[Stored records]

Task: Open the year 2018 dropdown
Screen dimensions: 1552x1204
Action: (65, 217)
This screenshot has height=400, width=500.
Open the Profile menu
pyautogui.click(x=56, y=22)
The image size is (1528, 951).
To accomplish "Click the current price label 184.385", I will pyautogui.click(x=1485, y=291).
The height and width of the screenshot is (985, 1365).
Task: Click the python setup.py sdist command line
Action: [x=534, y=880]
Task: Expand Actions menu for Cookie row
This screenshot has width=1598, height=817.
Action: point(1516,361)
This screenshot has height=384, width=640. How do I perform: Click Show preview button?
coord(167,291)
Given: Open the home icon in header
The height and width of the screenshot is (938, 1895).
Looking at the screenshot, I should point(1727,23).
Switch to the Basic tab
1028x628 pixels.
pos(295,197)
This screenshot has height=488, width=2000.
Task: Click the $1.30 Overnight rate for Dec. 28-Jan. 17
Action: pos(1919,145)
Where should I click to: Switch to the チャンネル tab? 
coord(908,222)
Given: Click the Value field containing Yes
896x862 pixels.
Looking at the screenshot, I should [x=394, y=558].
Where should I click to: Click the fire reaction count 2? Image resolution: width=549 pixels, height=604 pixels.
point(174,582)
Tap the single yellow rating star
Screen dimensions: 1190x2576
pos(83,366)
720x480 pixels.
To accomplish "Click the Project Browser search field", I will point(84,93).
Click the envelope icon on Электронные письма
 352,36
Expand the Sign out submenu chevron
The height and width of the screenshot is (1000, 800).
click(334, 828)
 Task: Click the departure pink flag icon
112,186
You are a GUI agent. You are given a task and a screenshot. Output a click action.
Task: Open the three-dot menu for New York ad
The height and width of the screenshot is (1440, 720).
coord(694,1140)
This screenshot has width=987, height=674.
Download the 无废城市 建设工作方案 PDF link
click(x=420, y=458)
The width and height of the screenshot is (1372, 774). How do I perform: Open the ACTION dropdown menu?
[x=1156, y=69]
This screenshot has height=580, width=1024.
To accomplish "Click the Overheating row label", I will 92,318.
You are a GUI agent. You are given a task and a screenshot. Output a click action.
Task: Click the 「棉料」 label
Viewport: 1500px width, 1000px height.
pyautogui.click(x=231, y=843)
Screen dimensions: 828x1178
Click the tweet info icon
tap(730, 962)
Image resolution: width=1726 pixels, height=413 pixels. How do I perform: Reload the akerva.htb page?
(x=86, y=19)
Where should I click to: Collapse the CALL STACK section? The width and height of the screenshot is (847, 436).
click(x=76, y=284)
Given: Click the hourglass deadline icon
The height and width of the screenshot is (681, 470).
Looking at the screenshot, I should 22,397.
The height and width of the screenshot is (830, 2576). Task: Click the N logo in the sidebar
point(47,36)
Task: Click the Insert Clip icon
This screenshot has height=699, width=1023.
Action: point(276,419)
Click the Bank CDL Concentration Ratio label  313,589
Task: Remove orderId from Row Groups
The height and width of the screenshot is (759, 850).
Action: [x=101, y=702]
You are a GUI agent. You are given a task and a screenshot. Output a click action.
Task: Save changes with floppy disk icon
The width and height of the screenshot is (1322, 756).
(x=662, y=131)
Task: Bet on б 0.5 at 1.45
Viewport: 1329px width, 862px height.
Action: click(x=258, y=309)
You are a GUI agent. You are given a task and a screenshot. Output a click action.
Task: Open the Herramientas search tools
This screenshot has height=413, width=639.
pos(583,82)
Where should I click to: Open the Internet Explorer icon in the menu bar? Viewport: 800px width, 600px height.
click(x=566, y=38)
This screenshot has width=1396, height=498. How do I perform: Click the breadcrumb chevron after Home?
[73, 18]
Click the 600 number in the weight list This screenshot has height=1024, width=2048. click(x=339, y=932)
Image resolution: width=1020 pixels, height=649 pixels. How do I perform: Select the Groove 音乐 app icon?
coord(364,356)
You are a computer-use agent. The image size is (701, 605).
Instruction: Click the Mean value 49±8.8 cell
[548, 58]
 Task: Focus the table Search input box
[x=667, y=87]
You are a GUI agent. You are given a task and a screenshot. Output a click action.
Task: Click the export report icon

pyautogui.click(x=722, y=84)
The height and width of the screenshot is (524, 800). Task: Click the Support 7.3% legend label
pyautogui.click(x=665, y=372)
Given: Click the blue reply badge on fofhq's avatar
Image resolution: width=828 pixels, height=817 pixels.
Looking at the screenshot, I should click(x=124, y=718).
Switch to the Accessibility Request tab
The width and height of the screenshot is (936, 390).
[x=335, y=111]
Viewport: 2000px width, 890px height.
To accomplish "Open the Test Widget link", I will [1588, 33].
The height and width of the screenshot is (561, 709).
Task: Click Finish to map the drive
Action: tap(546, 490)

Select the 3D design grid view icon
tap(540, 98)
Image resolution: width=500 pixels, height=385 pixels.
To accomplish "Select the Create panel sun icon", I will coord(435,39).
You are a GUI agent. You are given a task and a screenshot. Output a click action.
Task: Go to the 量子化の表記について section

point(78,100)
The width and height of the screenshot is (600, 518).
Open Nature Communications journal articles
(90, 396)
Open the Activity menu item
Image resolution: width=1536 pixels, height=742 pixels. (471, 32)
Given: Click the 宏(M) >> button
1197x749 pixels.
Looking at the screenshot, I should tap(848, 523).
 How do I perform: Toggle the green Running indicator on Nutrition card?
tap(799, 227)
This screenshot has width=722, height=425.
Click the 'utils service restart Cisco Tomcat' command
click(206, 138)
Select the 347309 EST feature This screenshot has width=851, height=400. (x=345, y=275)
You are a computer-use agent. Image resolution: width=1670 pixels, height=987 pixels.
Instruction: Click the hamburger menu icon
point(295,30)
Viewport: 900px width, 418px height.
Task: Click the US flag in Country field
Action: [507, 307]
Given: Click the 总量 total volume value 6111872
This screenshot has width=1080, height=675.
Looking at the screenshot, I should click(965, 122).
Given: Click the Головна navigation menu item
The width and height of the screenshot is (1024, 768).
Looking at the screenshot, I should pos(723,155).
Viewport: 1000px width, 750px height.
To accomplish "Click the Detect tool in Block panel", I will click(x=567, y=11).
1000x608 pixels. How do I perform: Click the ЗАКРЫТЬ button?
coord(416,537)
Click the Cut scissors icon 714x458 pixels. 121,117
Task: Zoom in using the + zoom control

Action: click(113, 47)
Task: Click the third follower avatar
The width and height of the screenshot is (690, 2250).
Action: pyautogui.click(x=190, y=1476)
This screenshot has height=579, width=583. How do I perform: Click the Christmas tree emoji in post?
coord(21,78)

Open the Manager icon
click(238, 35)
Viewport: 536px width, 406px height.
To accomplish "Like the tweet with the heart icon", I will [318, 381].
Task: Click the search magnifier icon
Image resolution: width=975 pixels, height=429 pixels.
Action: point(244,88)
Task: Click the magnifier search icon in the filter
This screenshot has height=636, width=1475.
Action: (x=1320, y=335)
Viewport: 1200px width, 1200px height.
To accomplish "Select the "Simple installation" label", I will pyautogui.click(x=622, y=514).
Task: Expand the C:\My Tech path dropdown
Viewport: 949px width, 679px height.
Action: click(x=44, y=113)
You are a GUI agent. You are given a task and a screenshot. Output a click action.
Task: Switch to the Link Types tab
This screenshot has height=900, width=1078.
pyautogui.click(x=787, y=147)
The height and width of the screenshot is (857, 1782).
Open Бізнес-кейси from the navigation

# PROBLEM REQUIREMENTS
Reproduce every record above exactly as it appears.

# SOLUTION
Task: Open the year 2018 dropdown
Screen dimensions: 1552x1204
Action: (65, 217)
This screenshot has height=400, width=500.
Open the Profile menu
pyautogui.click(x=56, y=22)
The image size is (1528, 951).
To accomplish "Click the current price label 184.385", I will pyautogui.click(x=1485, y=291).
The height and width of the screenshot is (985, 1365).
Task: Click the python setup.py sdist command line
Action: [x=534, y=880]
Task: Expand Actions menu for Cookie row
This screenshot has width=1598, height=817.
Action: point(1516,361)
This screenshot has height=384, width=640. How do I perform: Click Show preview button?
coord(167,291)
Given: Open the home icon in header
The height and width of the screenshot is (938, 1895).
Looking at the screenshot, I should point(1727,23).
Switch to the Basic tab
1028x628 pixels.
pos(295,197)
This screenshot has height=488, width=2000.
Task: Click the $1.30 Overnight rate for Dec. 28-Jan. 17
Action: pos(1919,145)
Where should I click to: Switch to the チャンネル tab? 
coord(908,222)
Given: Click the Value field containing Yes
896x862 pixels.
Looking at the screenshot, I should [x=394, y=558].
Where should I click to: Click the fire reaction count 2? Image resolution: width=549 pixels, height=604 pixels.
point(174,582)
Tap the single yellow rating star
Screen dimensions: 1190x2576
pos(83,366)
720x480 pixels.
To accomplish "Click the Project Browser search field", I will point(84,93).
Click the envelope icon on Электронные письма
 352,36
Expand the Sign out submenu chevron
The height and width of the screenshot is (1000, 800).
click(334, 828)
 Task: Click the departure pink flag icon
112,186
You are a GUI agent. You are given a task and a screenshot. Output a click action.
Task: Open the three-dot menu for New York ad
The height and width of the screenshot is (1440, 720).
coord(694,1140)
This screenshot has width=987, height=674.
Download the 无废城市 建设工作方案 PDF link
click(x=420, y=458)
The width and height of the screenshot is (1372, 774). How do I perform: Open the ACTION dropdown menu?
[x=1156, y=69]
This screenshot has height=580, width=1024.
To accomplish "Click the Overheating row label", I will 92,318.
You are a GUI agent. You are given a task and a screenshot. Output a click action.
Task: Click the 「棉料」 label
Viewport: 1500px width, 1000px height.
pyautogui.click(x=231, y=843)
Screen dimensions: 828x1178
Click the tweet info icon
tap(730, 962)
Image resolution: width=1726 pixels, height=413 pixels. How do I perform: Reload the akerva.htb page?
(x=86, y=19)
Where should I click to: Collapse the CALL STACK section? The width and height of the screenshot is (847, 436).
click(x=76, y=284)
Given: Click the hourglass deadline icon
The height and width of the screenshot is (681, 470).
Looking at the screenshot, I should 22,397.
The height and width of the screenshot is (830, 2576). Task: Click the N logo in the sidebar
point(47,36)
Task: Click the Insert Clip icon
This screenshot has height=699, width=1023.
Action: point(276,419)
Click the Bank CDL Concentration Ratio label  313,589
Task: Remove orderId from Row Groups
The height and width of the screenshot is (759, 850).
Action: [x=101, y=702]
You are a GUI agent. You are given a task and a screenshot. Output a click action.
Task: Save changes with floppy disk icon
The width and height of the screenshot is (1322, 756).
(x=662, y=131)
Task: Bet on б 0.5 at 1.45
Viewport: 1329px width, 862px height.
Action: click(x=258, y=309)
You are a GUI agent. You are given a task and a screenshot. Output a click action.
Task: Open the Herramientas search tools
This screenshot has height=413, width=639.
pos(583,82)
Where should I click to: Open the Internet Explorer icon in the menu bar? Viewport: 800px width, 600px height.
click(x=566, y=38)
This screenshot has width=1396, height=498. How do I perform: Click the breadcrumb chevron after Home?
[73, 18]
Click the 600 number in the weight list This screenshot has height=1024, width=2048. click(x=339, y=932)
Image resolution: width=1020 pixels, height=649 pixels. How do I perform: Select the Groove 音乐 app icon?
coord(364,356)
You are a computer-use agent. The image size is (701, 605).
Instruction: Click the Mean value 49±8.8 cell
[548, 58]
 Task: Focus the table Search input box
[x=667, y=87]
You are a GUI agent. You are given a task and a screenshot. Output a click action.
Task: Click the export report icon

pyautogui.click(x=722, y=84)
The height and width of the screenshot is (524, 800). Task: Click the Support 7.3% legend label
pyautogui.click(x=665, y=372)
Given: Click the blue reply badge on fofhq's avatar
Image resolution: width=828 pixels, height=817 pixels.
Looking at the screenshot, I should click(x=124, y=718).
Switch to the Accessibility Request tab
The width and height of the screenshot is (936, 390).
[x=335, y=111]
Viewport: 2000px width, 890px height.
To accomplish "Open the Test Widget link", I will [1588, 33].
The height and width of the screenshot is (561, 709).
Task: Click Finish to map the drive
Action: tap(546, 490)

Select the 3D design grid view icon
tap(540, 98)
Image resolution: width=500 pixels, height=385 pixels.
To accomplish "Select the Create panel sun icon", I will coord(435,39).
You are a GUI agent. You are given a task and a screenshot. Output a click action.
Task: Go to the 量子化の表記について section

point(78,100)
The width and height of the screenshot is (600, 518).
Open Nature Communications journal articles
(90, 396)
Open the Activity menu item
Image resolution: width=1536 pixels, height=742 pixels. (471, 32)
Given: Click the 宏(M) >> button
1197x749 pixels.
Looking at the screenshot, I should tap(848, 523).
 How do I perform: Toggle the green Running indicator on Nutrition card?
tap(799, 227)
This screenshot has width=722, height=425.
Click the 'utils service restart Cisco Tomcat' command
click(206, 138)
Select the 347309 EST feature This screenshot has width=851, height=400. (x=345, y=275)
You are a computer-use agent. Image resolution: width=1670 pixels, height=987 pixels.
Instruction: Click the hamburger menu icon
point(295,30)
Viewport: 900px width, 418px height.
Task: Click the US flag in Country field
Action: [507, 307]
Given: Click the 总量 total volume value 6111872
This screenshot has width=1080, height=675.
Looking at the screenshot, I should click(965, 122).
Given: Click the Головна navigation menu item
The width and height of the screenshot is (1024, 768).
Looking at the screenshot, I should pos(723,155).
Viewport: 1000px width, 750px height.
To accomplish "Click the Detect tool in Block panel", I will click(x=567, y=11).
1000x608 pixels. How do I perform: Click the ЗАКРЫТЬ button?
coord(416,537)
Click the Cut scissors icon 714x458 pixels. 121,117
Task: Zoom in using the + zoom control

Action: click(113, 47)
Task: Click the third follower avatar
The width and height of the screenshot is (690, 2250).
Action: pyautogui.click(x=190, y=1476)
This screenshot has height=579, width=583. How do I perform: Click the Christmas tree emoji in post?
coord(21,78)

Open the Manager icon
click(238, 35)
Viewport: 536px width, 406px height.
To accomplish "Like the tweet with the heart icon", I will [318, 381].
Task: Click the search magnifier icon
Image resolution: width=975 pixels, height=429 pixels.
Action: point(244,88)
Task: Click the magnifier search icon in the filter
This screenshot has height=636, width=1475.
Action: (x=1320, y=335)
Viewport: 1200px width, 1200px height.
To accomplish "Select the "Simple installation" label", I will pyautogui.click(x=622, y=514).
Task: Expand the C:\My Tech path dropdown
Viewport: 949px width, 679px height.
Action: click(x=44, y=113)
You are a GUI agent. You are given a task and a screenshot. Output a click action.
Task: Switch to the Link Types tab
This screenshot has height=900, width=1078.
pyautogui.click(x=787, y=147)
The height and width of the screenshot is (857, 1782).
Open Бізнес-кейси from the navigation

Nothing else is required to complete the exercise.